[The data — start]

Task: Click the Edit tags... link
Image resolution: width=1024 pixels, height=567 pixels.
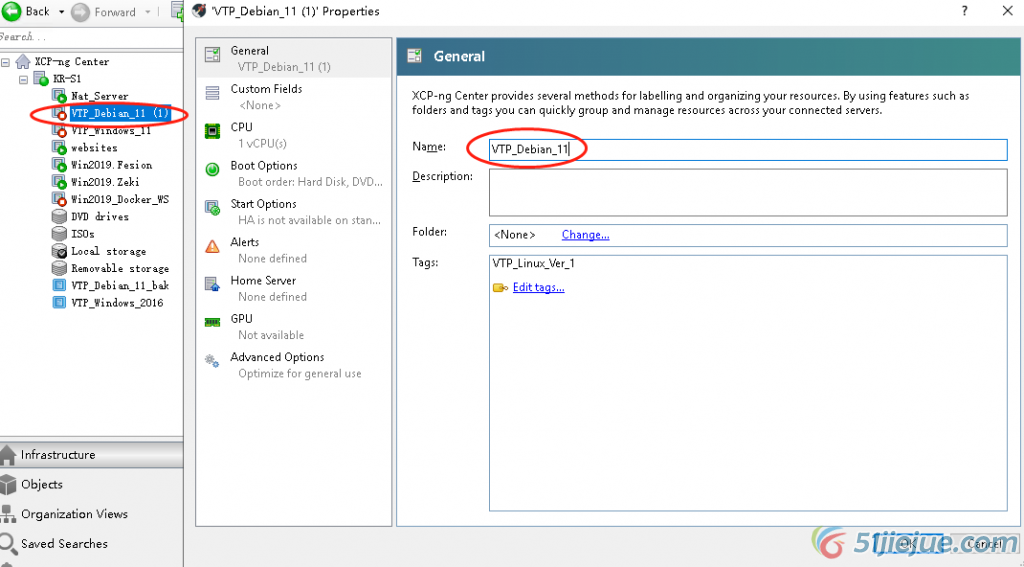Action: pos(538,288)
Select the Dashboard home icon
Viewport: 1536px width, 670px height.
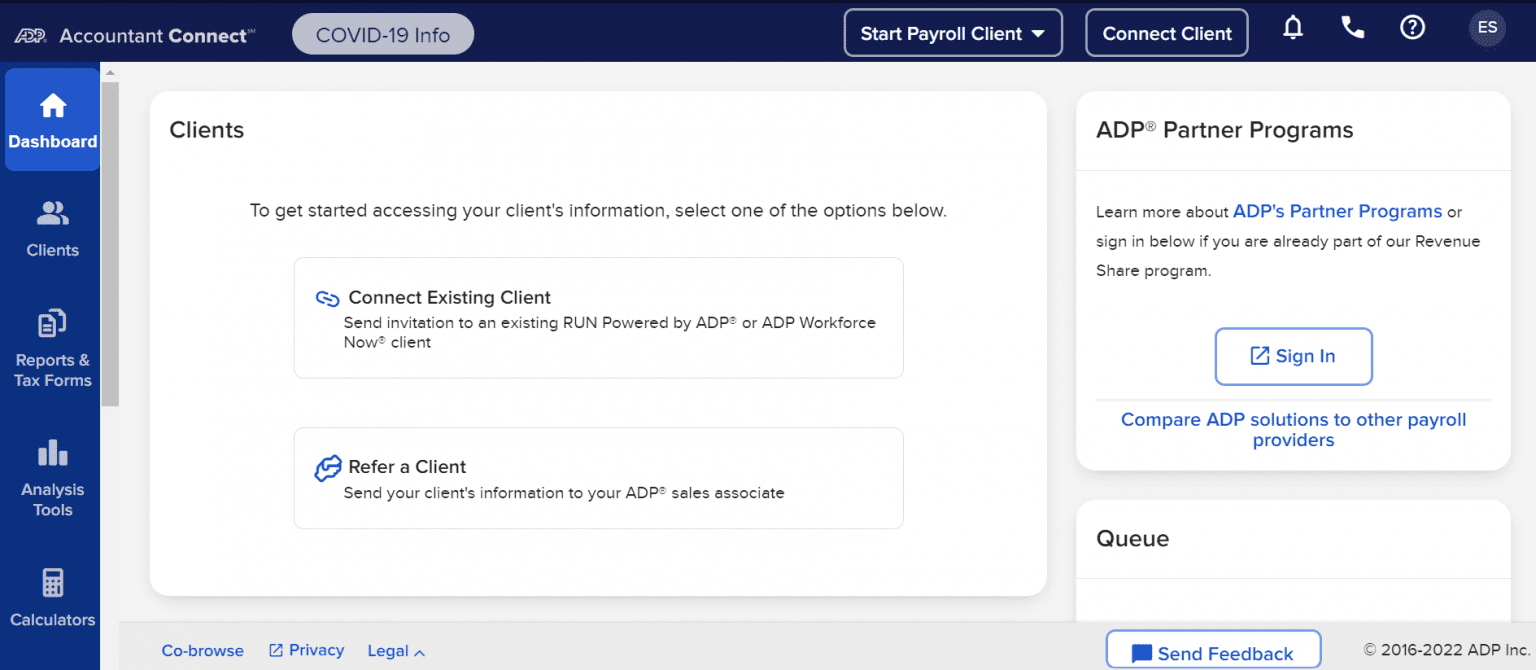[51, 104]
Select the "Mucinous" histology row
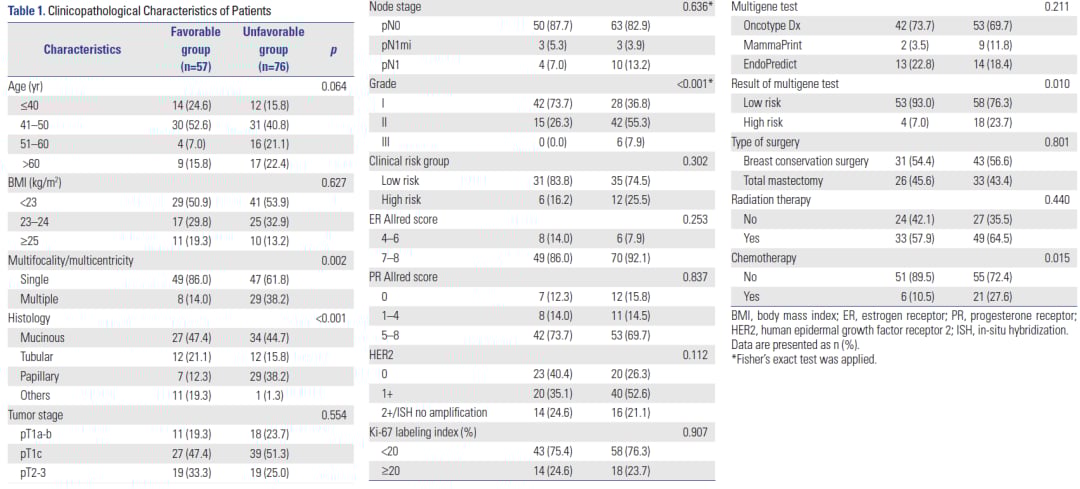 click(44, 337)
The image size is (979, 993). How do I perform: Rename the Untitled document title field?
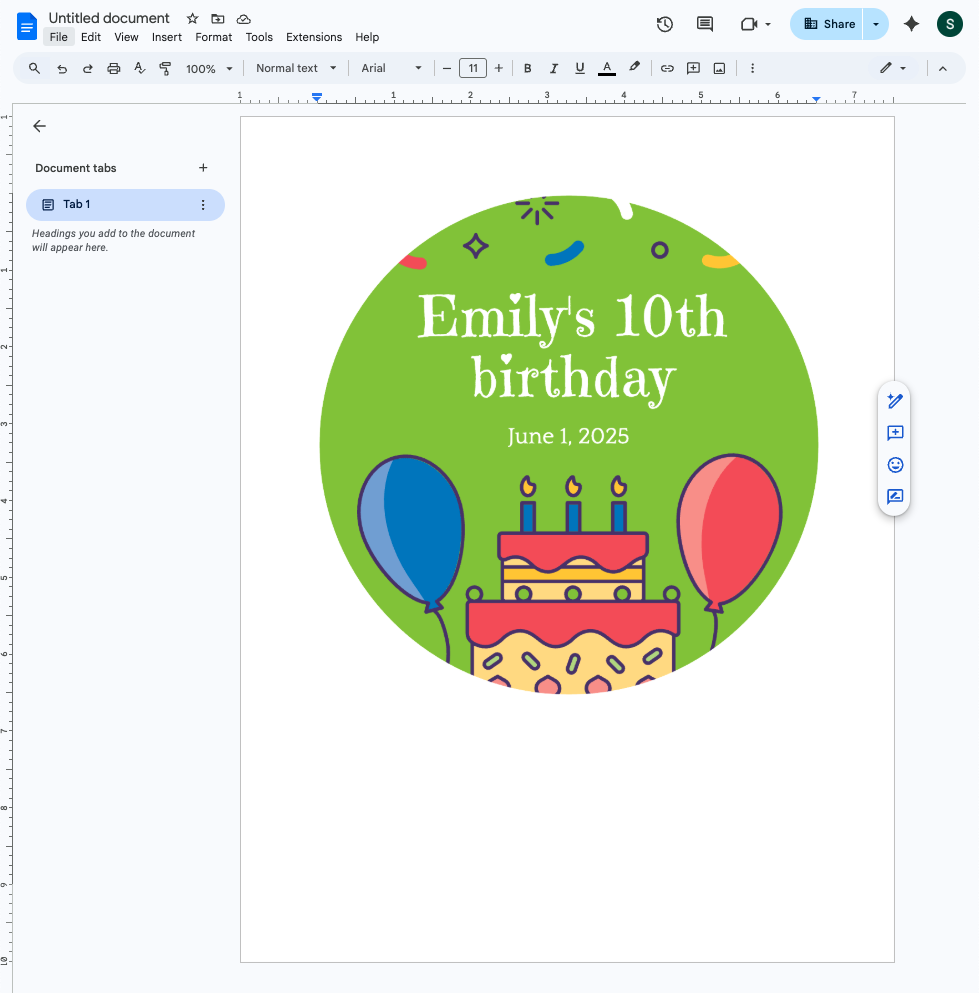(x=109, y=17)
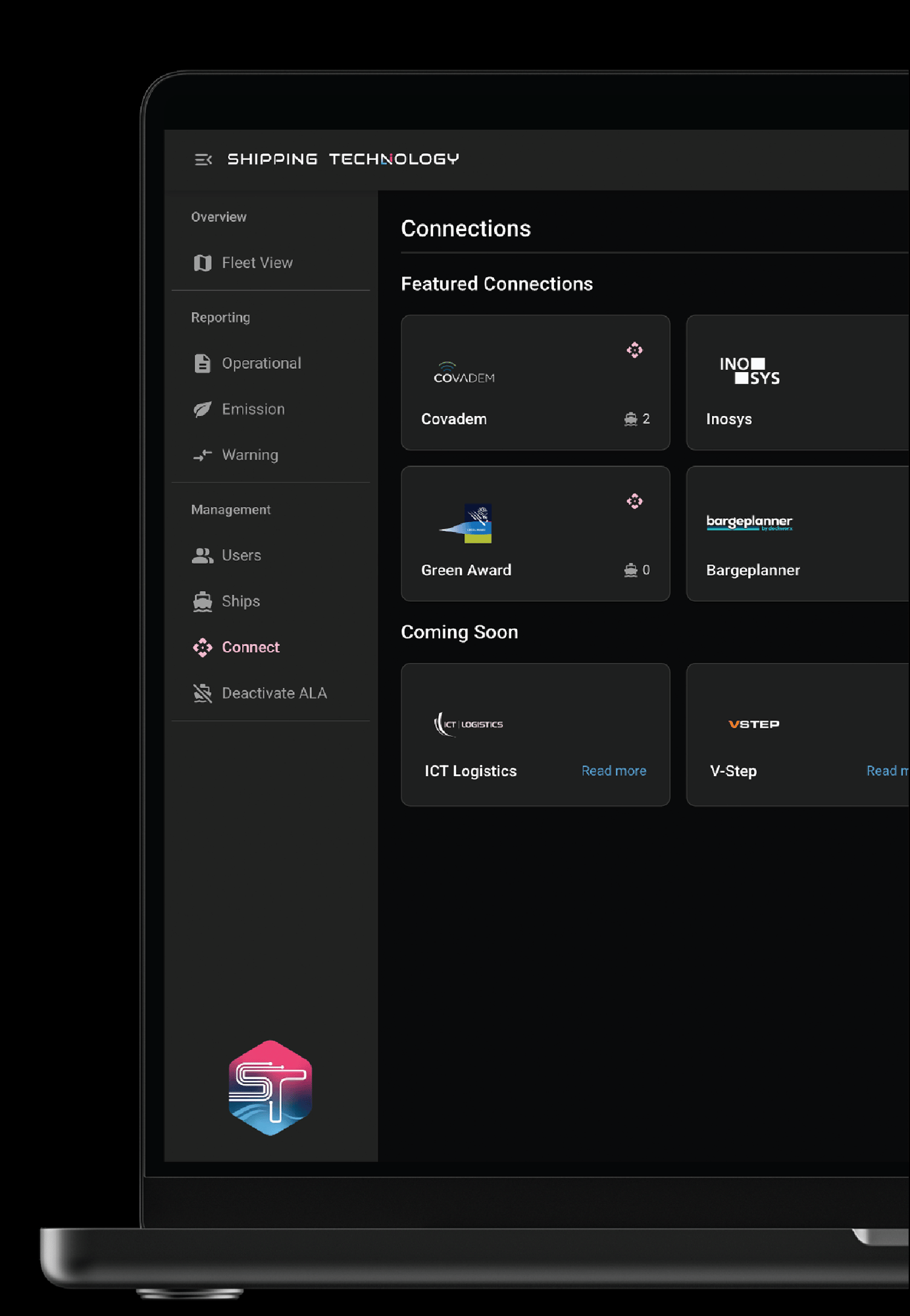Click the pink connect icon on Covadem card
The image size is (910, 1316).
pos(634,350)
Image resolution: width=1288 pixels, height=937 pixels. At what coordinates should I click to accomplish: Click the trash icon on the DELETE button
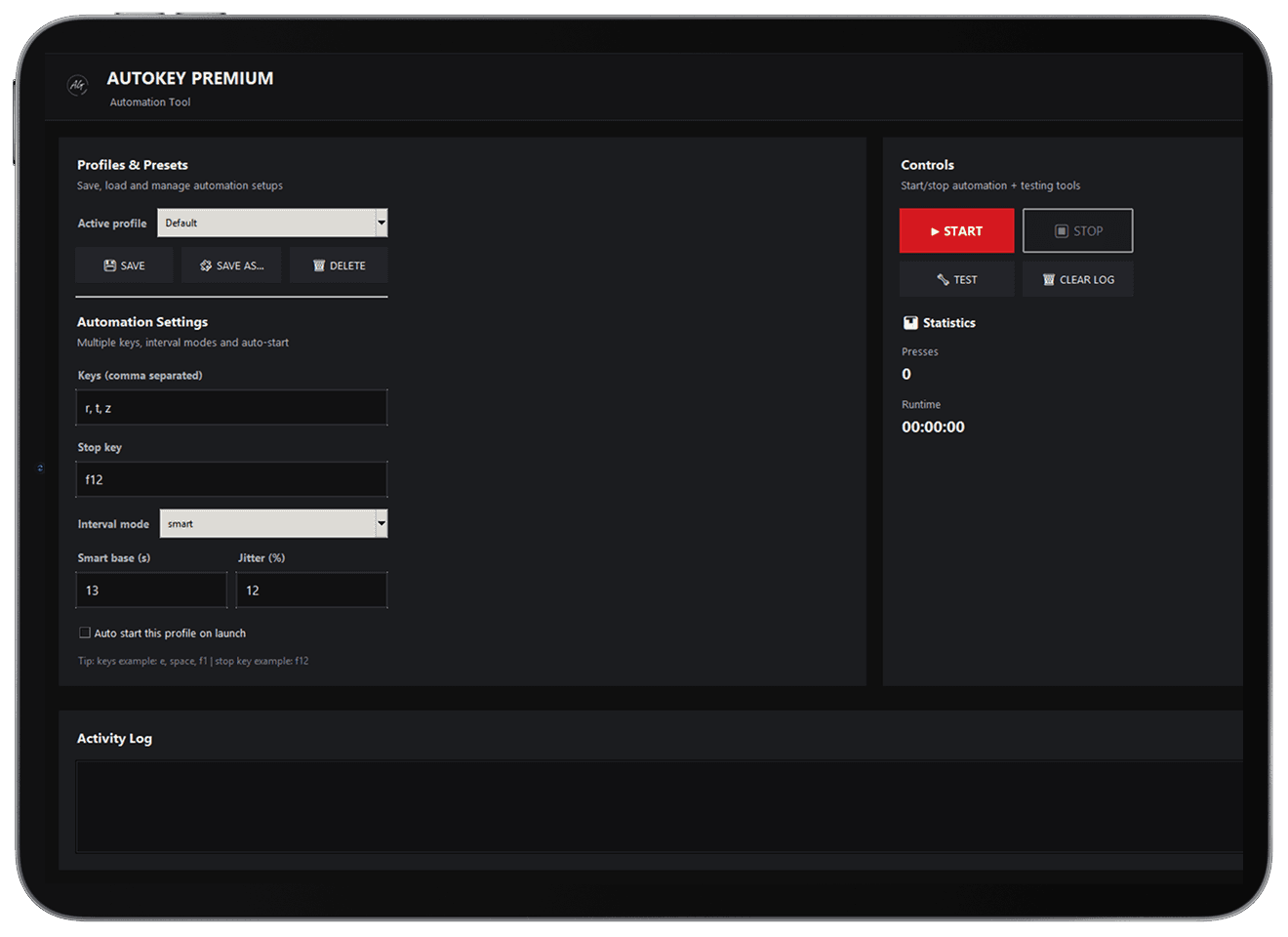pos(318,265)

[The data — finish]

Once you find the line with "The image size is (979, 993).", restate it and every later line of the data word for word, excluding the pictures.

The image size is (979, 993). How do I perform: Rename the Untitled document title field?
(x=109, y=17)
Click the pink connect icon on Covadem card
The image size is (910, 1316).
pos(634,350)
Image resolution: width=1288 pixels, height=937 pixels. At what coordinates should I click to accomplish: Click the trash icon on the DELETE button
pos(318,265)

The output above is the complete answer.